PSSI menargetkan agar Indonesia bisa menembus peringkat 100 besar FIFA, tampil kompetitif di Piala Asia 2027, serta membuka peluang lolos ke Piala Dunia 2030. Harapan besar kembali ditumpukan pada generasi pemain yang kini makin matang secara teknis maupun mental, termasuk di lini belakang.
Hamka Hamzah berharap pelatih baru nanti bisa membaca potensi pemain secara lebih mendalam. “Karena Kevin Diks kadang kan terlalu jauh dan sering menyerang. Nah ditaruh di stopper kemarin itu saya agak kaget sama taktiknya Patrick Kluivert. Kenapa Kevin dijadikan bek tengah, sementara masih ada Ridho, ada Hubner yang memang posisi aslinya di situ ya,” tuturnya.

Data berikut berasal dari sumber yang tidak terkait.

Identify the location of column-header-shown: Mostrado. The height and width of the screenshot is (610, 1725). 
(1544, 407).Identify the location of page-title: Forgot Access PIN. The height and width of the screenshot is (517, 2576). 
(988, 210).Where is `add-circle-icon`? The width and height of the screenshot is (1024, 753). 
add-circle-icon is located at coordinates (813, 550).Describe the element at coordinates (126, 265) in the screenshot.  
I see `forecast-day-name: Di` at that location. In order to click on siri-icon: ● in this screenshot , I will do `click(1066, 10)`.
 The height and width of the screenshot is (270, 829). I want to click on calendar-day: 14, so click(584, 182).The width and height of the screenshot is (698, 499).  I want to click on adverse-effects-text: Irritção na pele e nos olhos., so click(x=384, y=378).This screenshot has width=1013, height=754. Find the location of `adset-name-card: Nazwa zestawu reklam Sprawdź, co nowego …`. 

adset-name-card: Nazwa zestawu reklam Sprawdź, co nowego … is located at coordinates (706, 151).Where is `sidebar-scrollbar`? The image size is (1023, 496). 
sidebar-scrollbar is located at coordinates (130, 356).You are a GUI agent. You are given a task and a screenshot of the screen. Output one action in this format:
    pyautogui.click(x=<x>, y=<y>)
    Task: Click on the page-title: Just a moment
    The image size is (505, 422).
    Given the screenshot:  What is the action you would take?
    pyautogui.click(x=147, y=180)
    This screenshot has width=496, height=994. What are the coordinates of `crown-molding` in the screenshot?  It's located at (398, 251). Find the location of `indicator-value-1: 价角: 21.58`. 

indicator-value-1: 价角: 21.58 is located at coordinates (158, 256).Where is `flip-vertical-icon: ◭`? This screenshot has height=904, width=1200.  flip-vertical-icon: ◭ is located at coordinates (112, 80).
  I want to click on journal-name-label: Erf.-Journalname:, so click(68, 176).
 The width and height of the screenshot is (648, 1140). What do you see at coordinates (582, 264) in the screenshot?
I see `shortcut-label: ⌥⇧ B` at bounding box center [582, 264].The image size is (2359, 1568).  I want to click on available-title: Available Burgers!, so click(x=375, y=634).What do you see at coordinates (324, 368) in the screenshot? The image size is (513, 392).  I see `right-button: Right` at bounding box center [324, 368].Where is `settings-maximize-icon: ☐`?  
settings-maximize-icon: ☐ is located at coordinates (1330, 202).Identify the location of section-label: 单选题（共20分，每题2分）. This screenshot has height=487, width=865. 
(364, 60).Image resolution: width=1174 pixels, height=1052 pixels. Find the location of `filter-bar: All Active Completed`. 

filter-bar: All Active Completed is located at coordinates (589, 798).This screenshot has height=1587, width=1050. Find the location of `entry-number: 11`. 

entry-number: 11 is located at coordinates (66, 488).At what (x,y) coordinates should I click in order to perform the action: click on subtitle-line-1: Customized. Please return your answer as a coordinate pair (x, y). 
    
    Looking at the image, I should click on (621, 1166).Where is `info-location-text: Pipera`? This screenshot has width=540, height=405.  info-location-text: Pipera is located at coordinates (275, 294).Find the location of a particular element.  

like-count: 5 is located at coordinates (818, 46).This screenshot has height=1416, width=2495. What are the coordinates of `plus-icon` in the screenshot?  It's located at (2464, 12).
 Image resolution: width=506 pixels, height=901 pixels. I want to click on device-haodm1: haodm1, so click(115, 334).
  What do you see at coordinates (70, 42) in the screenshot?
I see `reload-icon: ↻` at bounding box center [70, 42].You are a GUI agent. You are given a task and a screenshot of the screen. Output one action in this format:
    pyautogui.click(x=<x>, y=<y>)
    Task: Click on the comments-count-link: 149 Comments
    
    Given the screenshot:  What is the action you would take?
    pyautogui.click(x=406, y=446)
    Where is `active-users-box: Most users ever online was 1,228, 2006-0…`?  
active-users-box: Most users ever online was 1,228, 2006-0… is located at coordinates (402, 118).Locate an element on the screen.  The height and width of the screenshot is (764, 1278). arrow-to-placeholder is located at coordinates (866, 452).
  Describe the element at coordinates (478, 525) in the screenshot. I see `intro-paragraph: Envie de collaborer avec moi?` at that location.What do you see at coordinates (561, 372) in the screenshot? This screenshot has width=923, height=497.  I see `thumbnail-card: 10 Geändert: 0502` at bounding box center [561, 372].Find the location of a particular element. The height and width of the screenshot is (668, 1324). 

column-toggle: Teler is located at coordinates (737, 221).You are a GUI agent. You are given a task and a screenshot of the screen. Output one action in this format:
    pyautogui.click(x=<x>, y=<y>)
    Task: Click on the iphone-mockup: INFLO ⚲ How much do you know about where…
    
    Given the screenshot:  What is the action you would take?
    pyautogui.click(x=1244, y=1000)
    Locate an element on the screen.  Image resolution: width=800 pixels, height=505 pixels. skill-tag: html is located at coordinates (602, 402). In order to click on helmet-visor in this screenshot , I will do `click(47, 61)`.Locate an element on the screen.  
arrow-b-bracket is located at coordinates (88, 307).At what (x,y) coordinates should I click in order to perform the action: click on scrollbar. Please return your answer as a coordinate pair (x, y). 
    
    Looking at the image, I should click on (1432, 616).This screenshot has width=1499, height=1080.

Harapan Hamka untuk Lini Pertahanan Masa Depan
Sebagai mantan pemain bertahan dengan pengalaman panjang di klub-klub besar Tanah Air seperti Persija, Persik Kediri, dan Arema, Hamka tahu betul betapa pentingnya konsistensi dalam membangun lini pertahanan. Ia berharap Timnas Indonesia ke depan bisa menemukan formasi terbaik yang tidak hanya mengandalkan fisik dan teknik, tetapi juga pemahaman taktik yang matang antar pemain.
“Mudah-mudahan dengan pelatih baru nanti bisa memahami setiap pemain yang berada di posisinya,” pungkas Hamka Hamzah, yang mengoleksi 32 caps bersama Timnas Indonesia.
Bagi Hamka, duet Idzes dan Diks tetap punya potensi besar untuk menjadi fondasi pertahanan masa depan. Namun, dengan penempatan yang tepat, kualitas keduanya bisa lebih maksimal — tidak hanya menjaga gawang dari kebobolan, tetapi juga mendukung serangan dengan lebih efektif dari sisi lapangan.
Perjalanan Timnas Indonesia mungkin belum selesai. Kegagalan di Kualifikasi Piala Dunia 2026 hanyalah bagian dari proses menuju kematangan. Dengan evaluasi menyeluruh dan pembenahan di berbagai lini, terutama di sektor pertahanan yang kini penuh talenta, asa menuju panggung dunia masih tetap terbuka.